Kinderen met houterige motoriek Of DCD
Soepel bewegen, praten, meedoen met de gymles, aan- en uitkleden, tandenpoetsen, hinkelen, veters strikken, een bal gooien en vangen, met een pen schrijven, leren zwemmen. Dit zijn enkele voorbeelden van vaardigheden die kinderen automatisch lijken te leren. Voor sommige kinderen is dit niet zo gewoon. Zij hebben meer moeite met het aanleren van een motorische vaardigheid of kunnen DCD hebben.
DCD staat voor developmental coördination disorder. Het gaat dan om kinderen met een houterige of onhandige motoriek. DCD komt bij vijf tot tien procent van de schoolgaande kinderen voor, vaker bij jongens dan bij meisjes.

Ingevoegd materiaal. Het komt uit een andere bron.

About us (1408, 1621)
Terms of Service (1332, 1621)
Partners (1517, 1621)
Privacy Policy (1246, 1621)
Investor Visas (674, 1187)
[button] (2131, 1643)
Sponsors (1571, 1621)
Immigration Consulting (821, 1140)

Ouders komen vaak met de volgende observaties:
- Mijn kind is onhandig tijdens de gymles, bij vaardigheden als klimmen, gooien, vangen, springen en koprollen
- Mijn kind is onhandig bij dagelijkse activiteiten, zoals aan- en uitkleden, veters strikken, met mes en vork eten.

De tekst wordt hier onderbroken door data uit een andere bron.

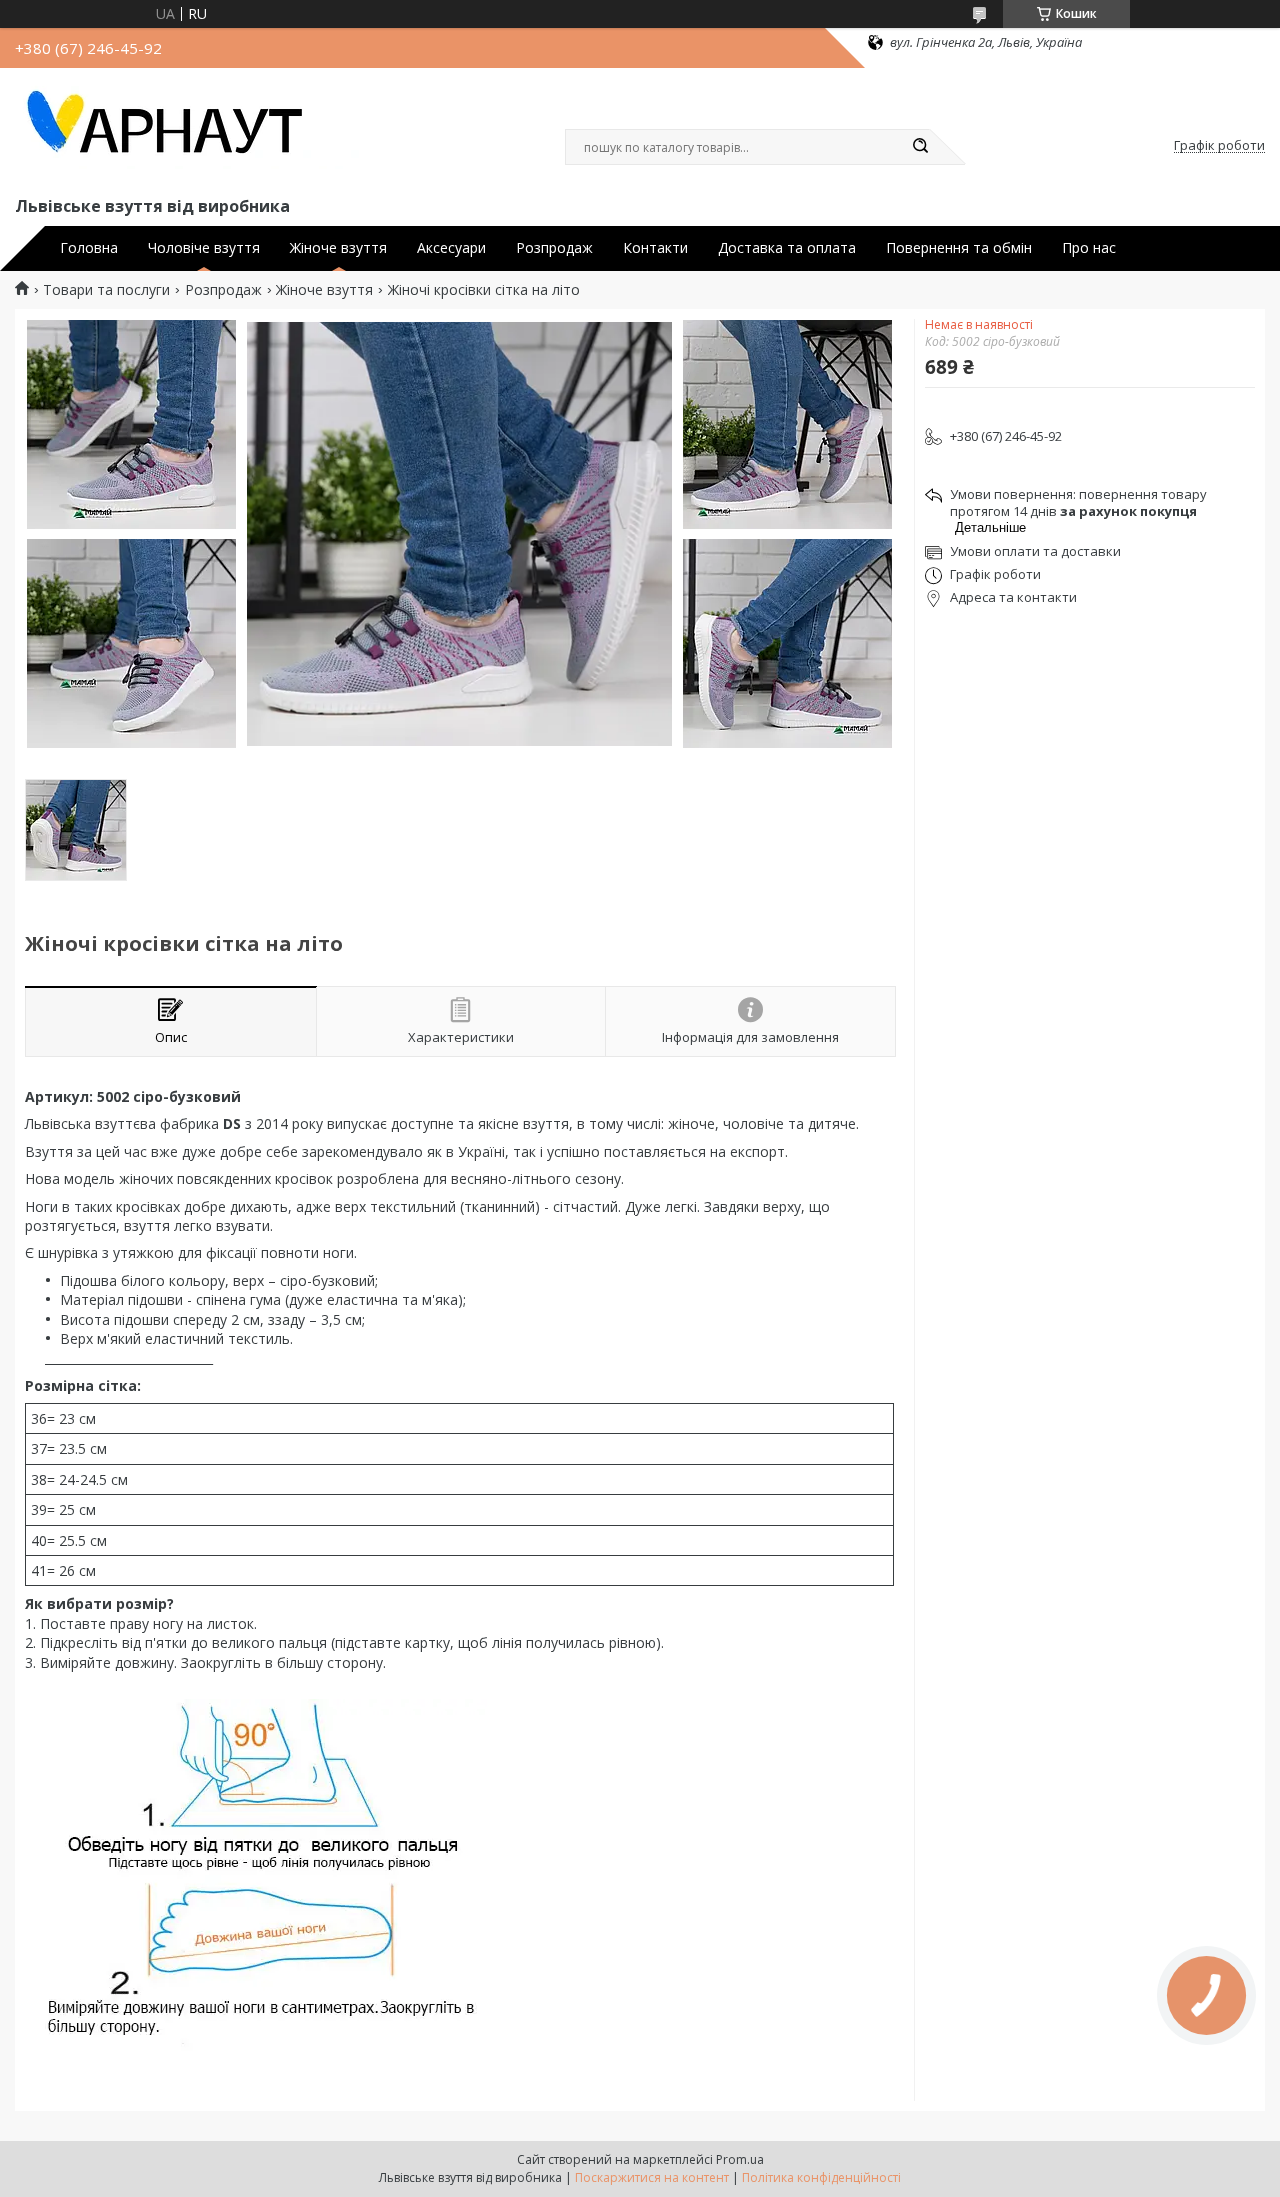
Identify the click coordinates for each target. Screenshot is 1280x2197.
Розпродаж (554, 248)
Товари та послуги (106, 290)
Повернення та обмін (959, 248)
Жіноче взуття (338, 248)
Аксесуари (451, 248)
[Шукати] (920, 147)
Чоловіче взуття (204, 248)
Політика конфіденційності (821, 2177)
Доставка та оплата (787, 248)
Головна (89, 248)
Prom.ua (740, 2159)
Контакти (655, 248)
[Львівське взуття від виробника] (190, 128)
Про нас (1089, 248)
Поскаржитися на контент (652, 2177)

- Mijn kind kan nog niet fietsen
- Mijn kind valt en struikelt vaak.
- Het duurt heel lang voor mijn kind een nieuwe vaardigheid onder de knie heeft.
Onderzoek
We kunnen uw kind onderzoeken en kijken hoe het met zijn of haar motoriek gesteld is. Tijdens het onderzoek observeren we zowel de fijne als grove motoriek. Er wordt gekeken naar lopen, rennen, springen, hinkelen, voetballen, klimmen, knippen, tekenen, schrijven vouwen, enzovoorts. Verder vergelijken we de motoriek van uw kind via een gestandaardiseerd meetinstrument met zijn of haar leeftijdsgenoten. Ook vragen we u en eventueel een leraar om een vragenlijst in te vullen.

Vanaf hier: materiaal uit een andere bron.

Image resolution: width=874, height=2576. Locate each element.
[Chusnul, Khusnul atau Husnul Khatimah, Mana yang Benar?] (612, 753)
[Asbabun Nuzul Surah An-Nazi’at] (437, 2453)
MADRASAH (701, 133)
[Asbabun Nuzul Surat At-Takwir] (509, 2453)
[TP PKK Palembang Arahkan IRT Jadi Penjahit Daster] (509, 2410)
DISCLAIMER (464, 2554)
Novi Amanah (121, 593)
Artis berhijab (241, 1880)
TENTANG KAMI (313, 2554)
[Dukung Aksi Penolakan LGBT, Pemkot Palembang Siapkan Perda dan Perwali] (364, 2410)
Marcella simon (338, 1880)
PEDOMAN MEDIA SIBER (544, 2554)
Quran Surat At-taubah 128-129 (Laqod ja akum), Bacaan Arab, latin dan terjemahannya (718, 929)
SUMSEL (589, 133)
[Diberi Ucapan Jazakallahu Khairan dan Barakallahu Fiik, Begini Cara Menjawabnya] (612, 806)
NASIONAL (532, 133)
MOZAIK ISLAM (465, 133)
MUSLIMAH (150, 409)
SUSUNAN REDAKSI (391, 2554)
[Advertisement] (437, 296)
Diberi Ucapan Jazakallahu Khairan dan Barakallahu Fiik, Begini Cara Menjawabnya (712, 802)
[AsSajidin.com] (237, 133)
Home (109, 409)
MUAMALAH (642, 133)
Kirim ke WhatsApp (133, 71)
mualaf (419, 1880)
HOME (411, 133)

Wanneer uit het onderzoek blijkt dat er sprake is van een motorische achterstand en als er vanuit u, uw kind of zijn of haar leraar een duidelijke hulpvraag is, dan kunnen we met een behandeling starten.
Die behandeling bestaat uit het oefenen van de motorische vaardigheden die moeizaam gaan. Ook adviseren we uw kind kind en zijn omgeving hoe zij het beste om kunnen gaan met de motorische problemen.